(DATA LISTING)
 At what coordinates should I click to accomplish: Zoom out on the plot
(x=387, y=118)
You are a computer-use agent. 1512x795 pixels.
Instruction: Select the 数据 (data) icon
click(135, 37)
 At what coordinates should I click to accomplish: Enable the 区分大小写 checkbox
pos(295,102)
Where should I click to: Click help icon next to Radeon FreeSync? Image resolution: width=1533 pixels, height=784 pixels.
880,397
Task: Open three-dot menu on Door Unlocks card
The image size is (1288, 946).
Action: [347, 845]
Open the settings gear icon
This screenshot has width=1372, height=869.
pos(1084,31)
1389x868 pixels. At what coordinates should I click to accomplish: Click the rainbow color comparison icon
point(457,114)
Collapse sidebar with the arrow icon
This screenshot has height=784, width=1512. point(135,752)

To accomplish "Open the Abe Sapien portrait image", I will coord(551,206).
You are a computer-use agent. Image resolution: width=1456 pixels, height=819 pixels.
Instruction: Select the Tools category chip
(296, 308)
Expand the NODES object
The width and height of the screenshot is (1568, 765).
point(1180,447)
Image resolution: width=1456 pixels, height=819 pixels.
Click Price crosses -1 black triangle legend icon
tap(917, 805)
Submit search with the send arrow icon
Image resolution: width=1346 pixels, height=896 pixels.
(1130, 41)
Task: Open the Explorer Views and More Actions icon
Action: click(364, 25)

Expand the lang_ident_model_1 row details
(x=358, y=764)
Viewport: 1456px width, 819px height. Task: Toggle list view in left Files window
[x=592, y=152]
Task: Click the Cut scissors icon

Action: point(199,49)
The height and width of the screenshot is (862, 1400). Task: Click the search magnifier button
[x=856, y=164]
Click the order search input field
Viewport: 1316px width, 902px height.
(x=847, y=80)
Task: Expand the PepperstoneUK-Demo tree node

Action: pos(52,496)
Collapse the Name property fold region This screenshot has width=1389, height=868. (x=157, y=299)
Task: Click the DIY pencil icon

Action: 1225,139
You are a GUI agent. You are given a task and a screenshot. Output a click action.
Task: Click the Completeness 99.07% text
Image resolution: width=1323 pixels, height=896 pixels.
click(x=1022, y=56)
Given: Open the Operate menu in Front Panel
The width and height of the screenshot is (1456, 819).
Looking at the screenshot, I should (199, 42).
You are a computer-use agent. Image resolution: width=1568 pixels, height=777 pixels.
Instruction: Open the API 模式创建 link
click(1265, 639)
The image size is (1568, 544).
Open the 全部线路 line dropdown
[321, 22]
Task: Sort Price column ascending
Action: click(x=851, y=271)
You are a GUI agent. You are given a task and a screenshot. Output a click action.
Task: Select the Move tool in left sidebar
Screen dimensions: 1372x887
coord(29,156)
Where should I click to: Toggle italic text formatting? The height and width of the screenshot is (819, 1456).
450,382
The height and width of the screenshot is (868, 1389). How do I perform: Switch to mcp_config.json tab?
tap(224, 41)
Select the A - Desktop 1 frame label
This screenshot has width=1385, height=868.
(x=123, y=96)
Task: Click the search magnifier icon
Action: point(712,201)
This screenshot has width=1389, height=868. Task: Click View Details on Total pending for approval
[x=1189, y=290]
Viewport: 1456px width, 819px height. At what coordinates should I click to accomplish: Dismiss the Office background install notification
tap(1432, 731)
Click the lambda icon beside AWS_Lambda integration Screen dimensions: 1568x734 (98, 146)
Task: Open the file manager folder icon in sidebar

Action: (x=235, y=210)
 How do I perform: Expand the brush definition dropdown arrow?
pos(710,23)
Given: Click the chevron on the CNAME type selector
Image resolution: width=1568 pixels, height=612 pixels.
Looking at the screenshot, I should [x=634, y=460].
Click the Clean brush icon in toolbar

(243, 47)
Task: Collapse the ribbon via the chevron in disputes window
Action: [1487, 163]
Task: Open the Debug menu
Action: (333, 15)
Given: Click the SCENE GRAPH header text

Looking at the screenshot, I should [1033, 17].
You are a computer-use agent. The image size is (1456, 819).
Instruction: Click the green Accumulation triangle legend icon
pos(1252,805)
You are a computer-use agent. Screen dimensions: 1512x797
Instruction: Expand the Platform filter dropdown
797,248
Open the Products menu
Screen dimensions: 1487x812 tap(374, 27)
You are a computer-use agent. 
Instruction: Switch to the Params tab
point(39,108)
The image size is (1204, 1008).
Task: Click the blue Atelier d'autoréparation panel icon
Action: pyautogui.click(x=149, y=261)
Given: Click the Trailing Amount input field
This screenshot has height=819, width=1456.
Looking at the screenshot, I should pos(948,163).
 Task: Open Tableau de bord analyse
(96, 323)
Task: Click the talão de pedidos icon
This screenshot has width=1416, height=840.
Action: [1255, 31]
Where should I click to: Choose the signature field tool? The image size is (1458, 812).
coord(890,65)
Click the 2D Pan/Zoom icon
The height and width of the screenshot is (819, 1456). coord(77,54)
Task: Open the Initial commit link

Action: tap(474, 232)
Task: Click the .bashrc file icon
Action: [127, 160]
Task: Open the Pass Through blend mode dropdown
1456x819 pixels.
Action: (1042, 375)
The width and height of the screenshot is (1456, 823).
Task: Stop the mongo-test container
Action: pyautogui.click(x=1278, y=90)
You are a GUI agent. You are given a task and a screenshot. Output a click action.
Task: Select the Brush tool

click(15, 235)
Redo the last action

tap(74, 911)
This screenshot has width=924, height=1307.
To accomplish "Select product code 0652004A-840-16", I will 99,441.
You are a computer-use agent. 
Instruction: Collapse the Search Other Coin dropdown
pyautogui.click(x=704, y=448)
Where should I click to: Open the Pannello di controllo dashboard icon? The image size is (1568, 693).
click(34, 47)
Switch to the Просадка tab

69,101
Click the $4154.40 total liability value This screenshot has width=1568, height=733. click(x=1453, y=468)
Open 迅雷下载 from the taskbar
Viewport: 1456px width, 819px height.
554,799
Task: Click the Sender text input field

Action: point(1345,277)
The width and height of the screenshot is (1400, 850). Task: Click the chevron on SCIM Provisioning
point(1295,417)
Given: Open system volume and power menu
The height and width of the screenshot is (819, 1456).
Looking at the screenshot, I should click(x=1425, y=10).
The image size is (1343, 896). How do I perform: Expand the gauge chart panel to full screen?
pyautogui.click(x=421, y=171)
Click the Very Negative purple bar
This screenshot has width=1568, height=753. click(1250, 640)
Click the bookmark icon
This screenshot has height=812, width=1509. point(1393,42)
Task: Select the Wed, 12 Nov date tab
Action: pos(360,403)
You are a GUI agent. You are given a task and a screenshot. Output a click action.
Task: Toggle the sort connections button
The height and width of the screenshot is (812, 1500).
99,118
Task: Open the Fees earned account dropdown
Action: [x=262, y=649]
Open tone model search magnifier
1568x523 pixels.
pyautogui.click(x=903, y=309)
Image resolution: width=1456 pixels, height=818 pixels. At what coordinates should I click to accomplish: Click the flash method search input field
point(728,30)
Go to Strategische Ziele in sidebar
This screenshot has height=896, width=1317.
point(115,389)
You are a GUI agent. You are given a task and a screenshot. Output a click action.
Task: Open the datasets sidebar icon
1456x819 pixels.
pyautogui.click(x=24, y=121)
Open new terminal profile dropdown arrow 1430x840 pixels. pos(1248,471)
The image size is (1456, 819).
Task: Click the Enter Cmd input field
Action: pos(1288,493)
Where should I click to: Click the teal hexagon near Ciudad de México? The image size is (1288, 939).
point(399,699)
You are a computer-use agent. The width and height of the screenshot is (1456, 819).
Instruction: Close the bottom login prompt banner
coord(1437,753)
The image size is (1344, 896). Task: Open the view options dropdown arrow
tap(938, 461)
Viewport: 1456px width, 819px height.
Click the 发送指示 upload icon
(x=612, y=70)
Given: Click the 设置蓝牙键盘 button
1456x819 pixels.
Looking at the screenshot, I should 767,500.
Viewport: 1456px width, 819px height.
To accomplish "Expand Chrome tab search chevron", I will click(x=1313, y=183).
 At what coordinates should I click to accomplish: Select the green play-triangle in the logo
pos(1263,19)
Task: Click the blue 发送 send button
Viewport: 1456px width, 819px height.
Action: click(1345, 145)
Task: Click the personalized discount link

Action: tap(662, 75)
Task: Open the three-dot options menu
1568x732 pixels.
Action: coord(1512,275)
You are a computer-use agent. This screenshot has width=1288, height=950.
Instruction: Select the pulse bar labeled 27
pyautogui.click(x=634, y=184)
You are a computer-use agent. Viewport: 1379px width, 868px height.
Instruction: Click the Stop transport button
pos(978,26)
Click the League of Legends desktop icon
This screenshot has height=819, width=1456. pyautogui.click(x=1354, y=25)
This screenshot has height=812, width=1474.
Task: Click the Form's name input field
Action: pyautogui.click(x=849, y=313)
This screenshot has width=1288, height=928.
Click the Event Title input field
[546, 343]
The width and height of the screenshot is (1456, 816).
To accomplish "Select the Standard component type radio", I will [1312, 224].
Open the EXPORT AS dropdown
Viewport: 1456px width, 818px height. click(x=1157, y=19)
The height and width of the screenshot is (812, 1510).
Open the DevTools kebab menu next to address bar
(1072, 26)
(End DATA LISTING)
All that belongs in your answer is the stretch of entries above from the line with "Image resolution: width=1323" through the line with "Given: Click the chevron", printed exactly.

Image resolution: width=1323 pixels, height=896 pixels.
click(x=1022, y=56)
Given: Open the Operate menu in Front Panel
The width and height of the screenshot is (1456, 819).
Looking at the screenshot, I should (199, 42).
You are a computer-use agent. Image resolution: width=1568 pixels, height=777 pixels.
Instruction: Open the API 模式创建 link
click(1265, 639)
The image size is (1568, 544).
Open the 全部线路 line dropdown
[321, 22]
Task: Sort Price column ascending
Action: click(x=851, y=271)
You are a GUI agent. You are given a task and a screenshot. Output a click action.
Task: Select the Move tool in left sidebar
Screen dimensions: 1372x887
coord(29,156)
Where should I click to: Toggle italic text formatting? The height and width of the screenshot is (819, 1456).
450,382
The height and width of the screenshot is (868, 1389). How do I perform: Switch to mcp_config.json tab?
tap(224, 41)
Select the A - Desktop 1 frame label
This screenshot has width=1385, height=868.
(x=123, y=96)
Task: Click the search magnifier icon
Action: point(712,201)
This screenshot has width=1389, height=868. Task: Click View Details on Total pending for approval
[x=1189, y=290]
Viewport: 1456px width, 819px height. At what coordinates should I click to accomplish: Dismiss the Office background install notification
tap(1432, 731)
Click the lambda icon beside AWS_Lambda integration Screen dimensions: 1568x734 (98, 146)
Task: Open the file manager folder icon in sidebar

Action: (x=235, y=210)
 How do I perform: Expand the brush definition dropdown arrow?
pos(710,23)
Given: Click the chevron on the CNAME type selector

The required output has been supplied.